Given data Start Marker
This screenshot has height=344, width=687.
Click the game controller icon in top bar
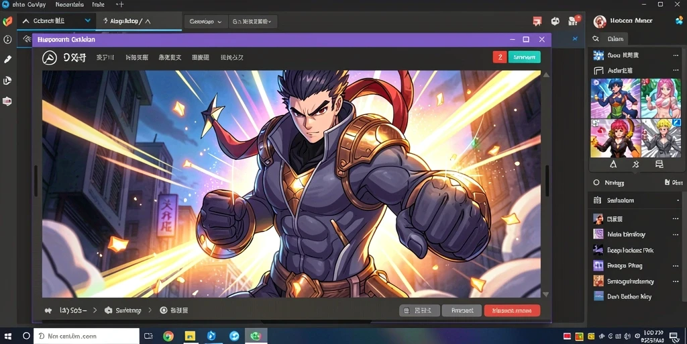pos(555,21)
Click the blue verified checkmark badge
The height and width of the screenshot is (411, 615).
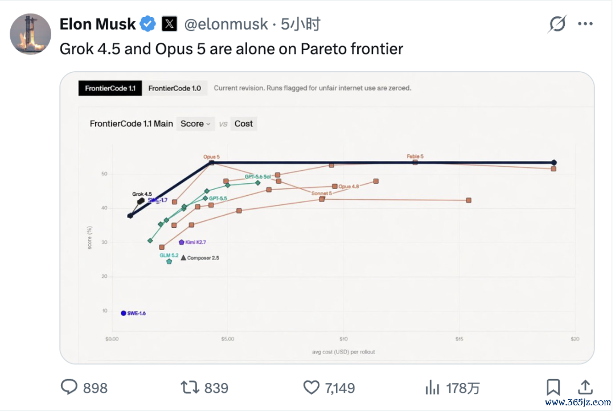tap(148, 24)
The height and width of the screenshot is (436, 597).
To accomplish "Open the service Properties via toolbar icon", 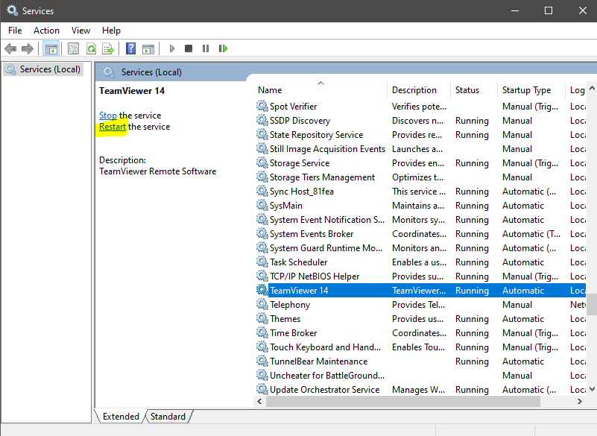I will pyautogui.click(x=72, y=48).
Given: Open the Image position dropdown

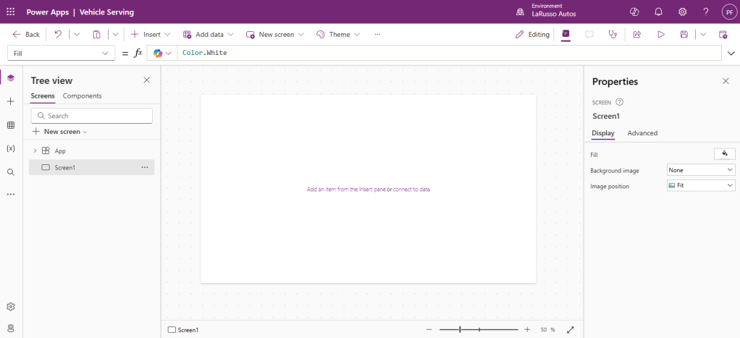Looking at the screenshot, I should pyautogui.click(x=700, y=186).
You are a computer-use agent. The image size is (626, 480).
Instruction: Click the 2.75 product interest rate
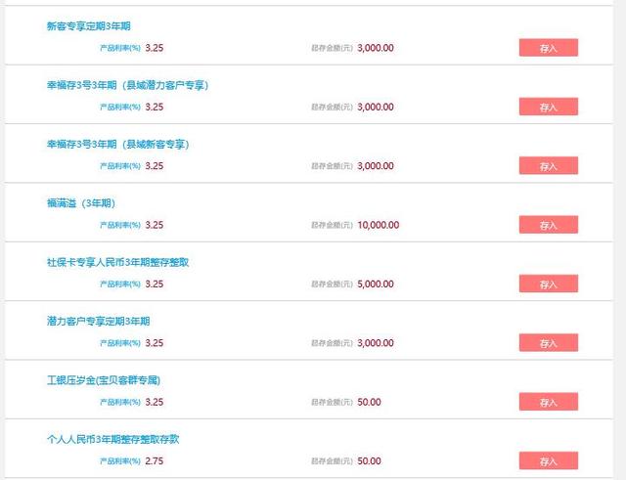coord(155,460)
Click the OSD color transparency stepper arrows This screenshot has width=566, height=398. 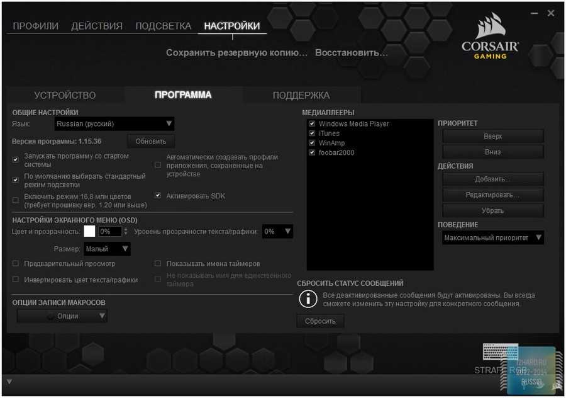tap(126, 232)
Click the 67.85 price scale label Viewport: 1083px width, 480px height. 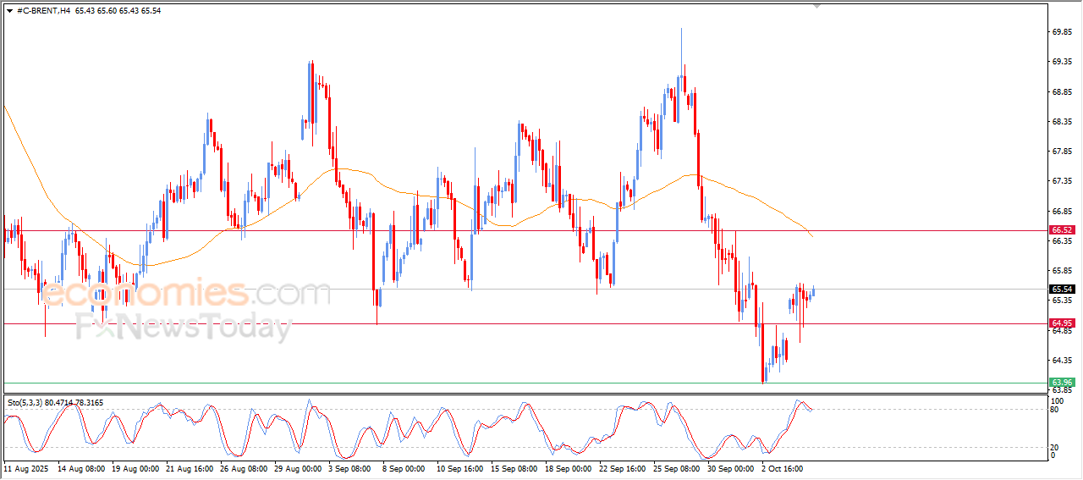coord(1062,152)
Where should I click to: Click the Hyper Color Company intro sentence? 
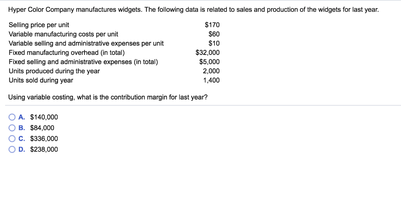(x=193, y=10)
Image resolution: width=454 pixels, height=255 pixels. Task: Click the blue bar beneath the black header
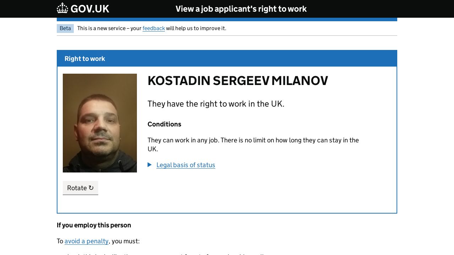(227, 19)
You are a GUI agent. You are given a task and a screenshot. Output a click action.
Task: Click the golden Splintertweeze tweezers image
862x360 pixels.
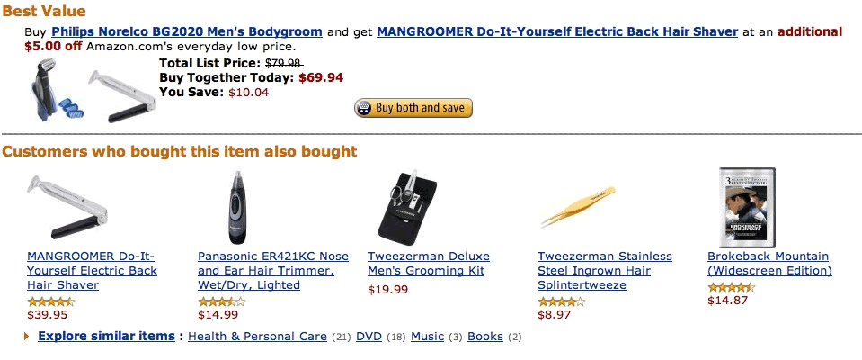[x=578, y=206]
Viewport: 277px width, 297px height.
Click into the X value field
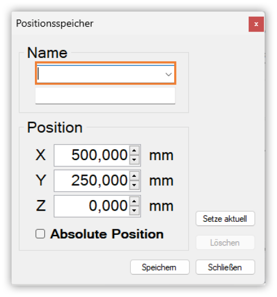[92, 155]
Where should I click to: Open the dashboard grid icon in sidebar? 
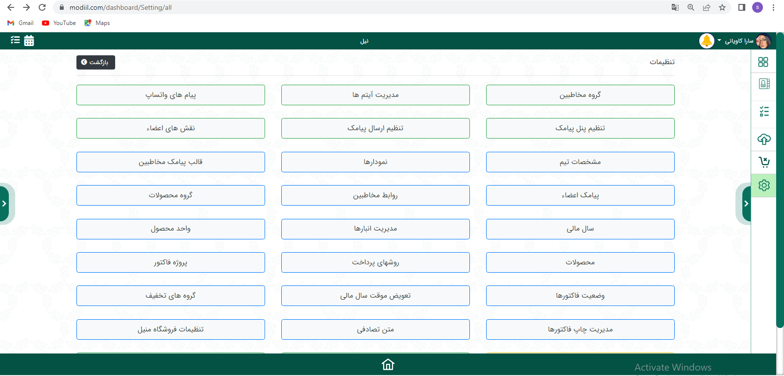point(763,62)
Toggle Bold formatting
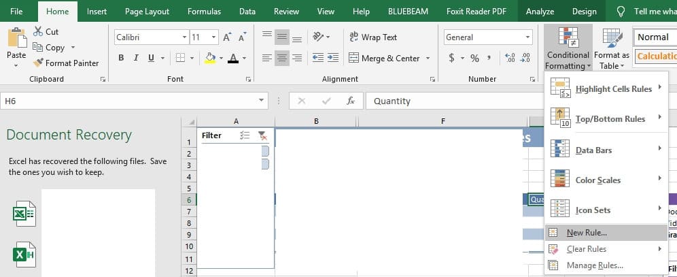This screenshot has height=277, width=677. click(121, 58)
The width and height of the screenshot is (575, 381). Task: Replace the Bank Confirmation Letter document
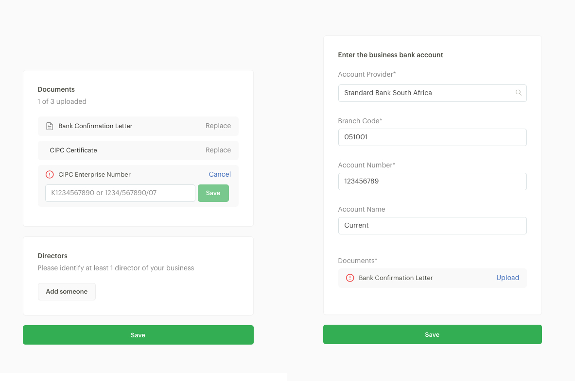[218, 126]
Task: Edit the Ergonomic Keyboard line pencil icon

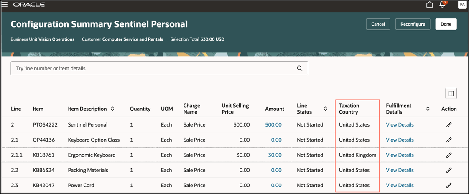Action: coord(449,155)
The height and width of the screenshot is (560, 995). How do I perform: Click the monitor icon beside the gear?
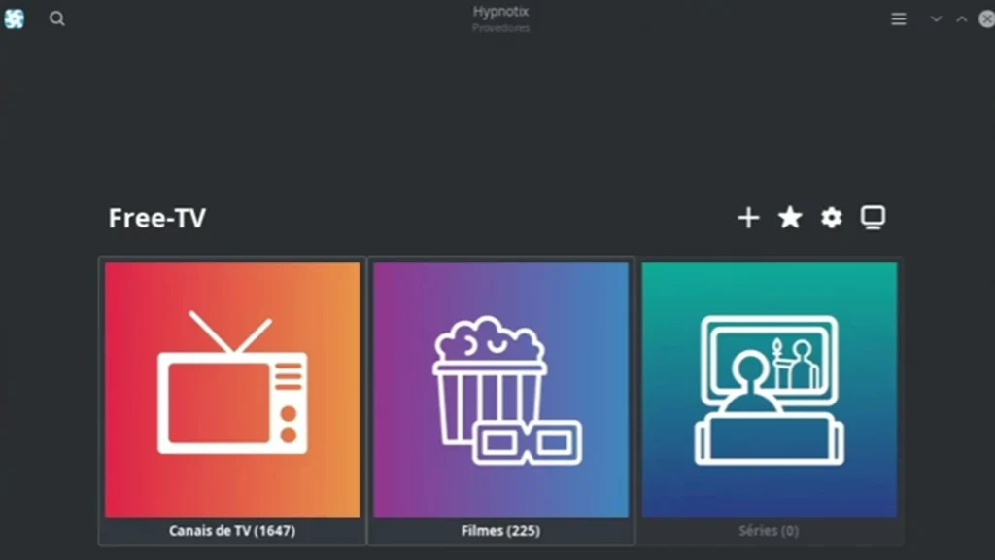click(x=874, y=218)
Given data End Marker
▶ _What to produce_
In the listing, find every line with the word "agent" and return it.

▶ _Completed exercise_
You are a computer-use agent. The image size is (626, 480).
You are a GUI agent. You are given a task and a screenshot. Output a click action.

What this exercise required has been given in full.